I would be really grateful in case you have any advice here.
Thanks a lot!

Sorry to see you have problems.

You seem to not have posted the actual code for `joint_lpdf` so it is hard to make guesses. In any case the recommended approach is not to start with such complex models - build a simpler model and make sure you can fit it to simulated data and only then add complexity. (e.g. think what would be the simplest possible model involving `joint_lpdf` and start with that)

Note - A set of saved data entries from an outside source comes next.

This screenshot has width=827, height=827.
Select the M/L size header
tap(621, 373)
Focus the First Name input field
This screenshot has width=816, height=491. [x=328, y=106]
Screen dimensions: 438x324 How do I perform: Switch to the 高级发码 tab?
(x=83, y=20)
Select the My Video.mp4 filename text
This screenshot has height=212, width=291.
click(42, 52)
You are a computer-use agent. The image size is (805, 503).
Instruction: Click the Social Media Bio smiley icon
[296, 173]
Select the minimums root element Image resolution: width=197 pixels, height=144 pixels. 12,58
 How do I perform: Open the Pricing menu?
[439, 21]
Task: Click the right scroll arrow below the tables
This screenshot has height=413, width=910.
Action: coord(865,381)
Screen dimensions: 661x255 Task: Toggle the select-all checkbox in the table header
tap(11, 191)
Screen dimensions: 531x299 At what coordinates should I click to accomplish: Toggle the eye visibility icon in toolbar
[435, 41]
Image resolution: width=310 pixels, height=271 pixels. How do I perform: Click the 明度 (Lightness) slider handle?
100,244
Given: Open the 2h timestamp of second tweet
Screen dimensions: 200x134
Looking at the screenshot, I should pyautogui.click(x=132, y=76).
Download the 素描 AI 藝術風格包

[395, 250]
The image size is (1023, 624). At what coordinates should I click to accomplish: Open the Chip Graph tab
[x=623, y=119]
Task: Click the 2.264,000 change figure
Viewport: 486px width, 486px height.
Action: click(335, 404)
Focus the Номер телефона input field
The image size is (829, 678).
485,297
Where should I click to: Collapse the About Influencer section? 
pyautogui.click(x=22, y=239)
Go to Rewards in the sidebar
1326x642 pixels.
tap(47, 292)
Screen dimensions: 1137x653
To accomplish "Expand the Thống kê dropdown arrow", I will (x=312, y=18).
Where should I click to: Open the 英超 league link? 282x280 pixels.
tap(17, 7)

Best of luck with your model!

Thank you, Sir ! We have began with a simpler model, it seems to be well. But the model becomes problematic when we add a variable in function block. Then to understand the bias, we consider first a short Markov chain like " the example of eight schools". For this lone chain, split R^ is already high,the biggest is 5.3. And all iterations ended with a divergence, the effective sample size per iteration is not reasonable. please, what should we do next? the plot of autocorrelation indicates not conververgence and 100% divergence, is that means `joint_lpdf` has problems?
I would be really grateful in case you have any advice here.
Thanks a lot!

Please share full code for both the simpler model that works and the model that doesn’t work. If possible, also share data and R/Python/… code you use to actually prepare data and run Stan. I would really need to see the source code for `joint_lpdf` which you omitted in your first post. Without that, I don’t think I can provide better advice than “think hard”. If all iterations are divergent, the most likely cause is a programming bug (e.g. non-initialized values, indexing mismatches, …). I also tried to enumerate some general strategies for this sort of problems at https://www.martinmodrak.cz/2018/02/19/taming-divergences-in-stan-models/

Thank you very much for your help!
simple.txt (2.5 KB) problem.txt (3.4 KB) R.csv (2.3 KB)
The simple model code and data are in “simple.R” and “R.csv”, another R script is the problem model. In the Function block, we want to add a variable (“f5”), so the mathematical formula will be changed. In problem model, the prompt of “non-intination” will appear in the viewer at first. And after hard work, we figured out that the problem is “f8” by looking for the problem of vectors one by one. Then rewrite it in the current code, and there’s no “log(0)” or “not finite”, but still 100% divergent. Despite we change the “adapt_delta” and “max_treedepth”, 100% divergent becomes 80% divergent at most, it doesn’t make much sense to us, and there should still be problems with the model, we think. Thanks for sharing Blog, we also thought about what we have done. Firstly, code is rewritten on the basis of a simple model. I think it should be worked. And the two models used the same data and parameters, we think it should not be a problem of parameters. Secondly, considering the posterior distribution in shinystan , we guess is it a multimodal distribution? But when we reduced data, the plot seems unimodal distribution, it still 100% divergent. Currently we are considering how to reparameterize or non-centered parametrization. We know how to reparameterize the normal distribution, Beta or Dirichlet distribution by manual, could binomial distribution be reparameterized and how to do it? We are still looking for relevant information.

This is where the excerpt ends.